TASK TO COMPLETE:
Leave the images out and repeat the data exactly as given.

━━━ DATA TO USE ━━━

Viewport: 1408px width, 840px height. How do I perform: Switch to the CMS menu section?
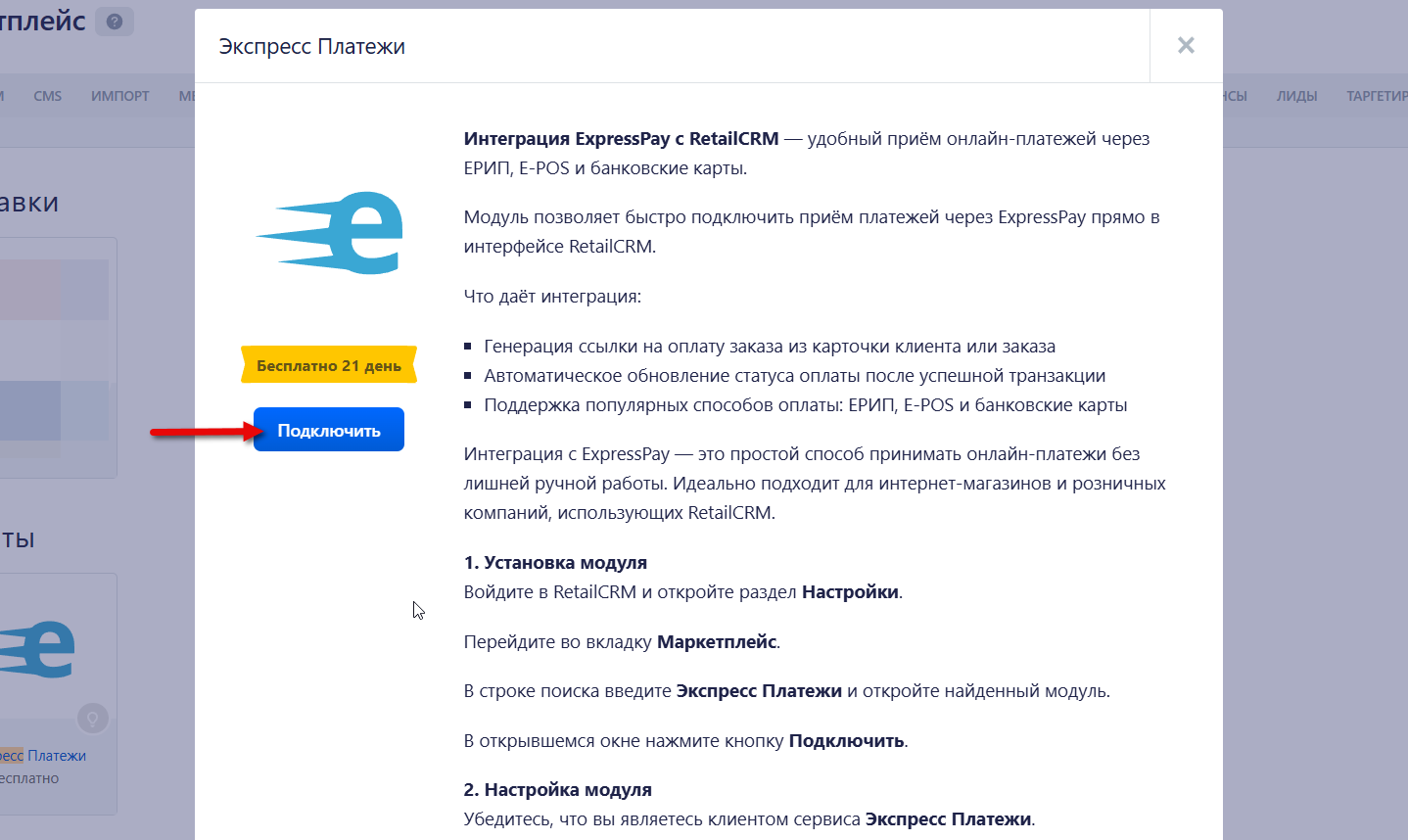click(x=47, y=95)
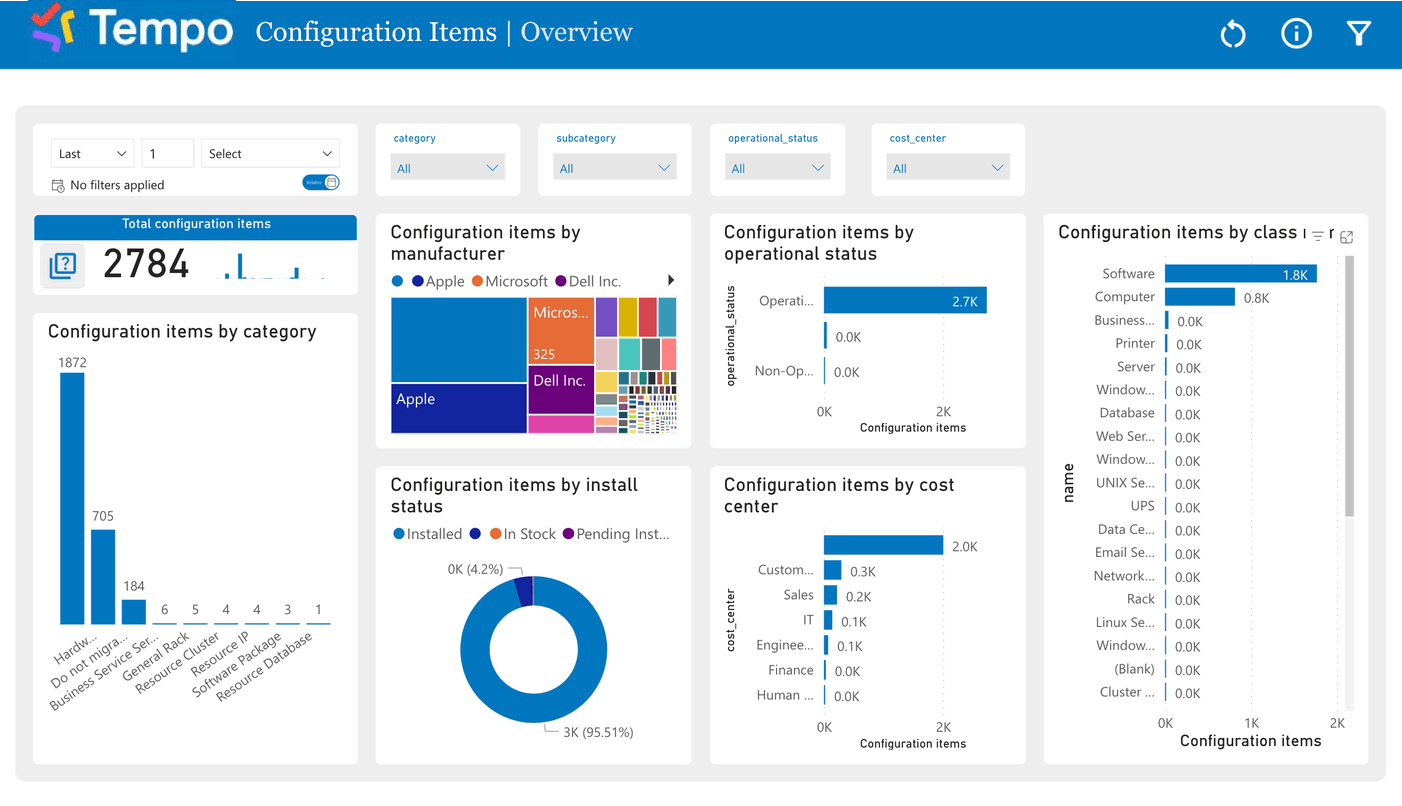Select the Microsoft tile in the treemap
The height and width of the screenshot is (806, 1402).
click(560, 331)
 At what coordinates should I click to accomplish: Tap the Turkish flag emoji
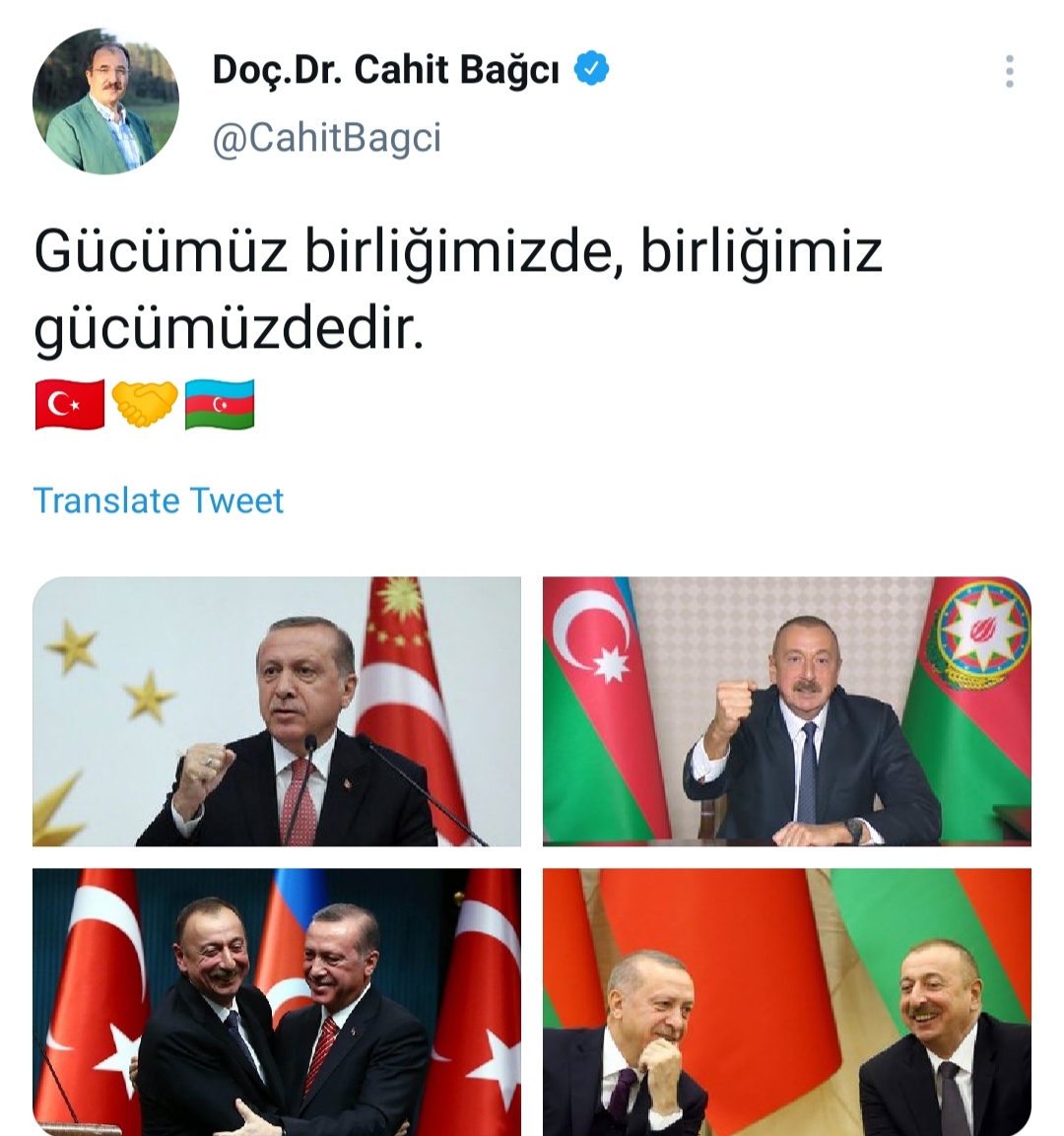pyautogui.click(x=70, y=404)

━━━

TASK OUTPUT:
Viewport: 1408px width, 840px height. How do I perform: Switch to the CMS menu section?
click(x=47, y=95)
Select the Microsoft tile in the treemap
The height and width of the screenshot is (806, 1402).
click(560, 331)
 At what coordinates should I click to accomplish: Tap the Turkish flag emoji
pyautogui.click(x=70, y=404)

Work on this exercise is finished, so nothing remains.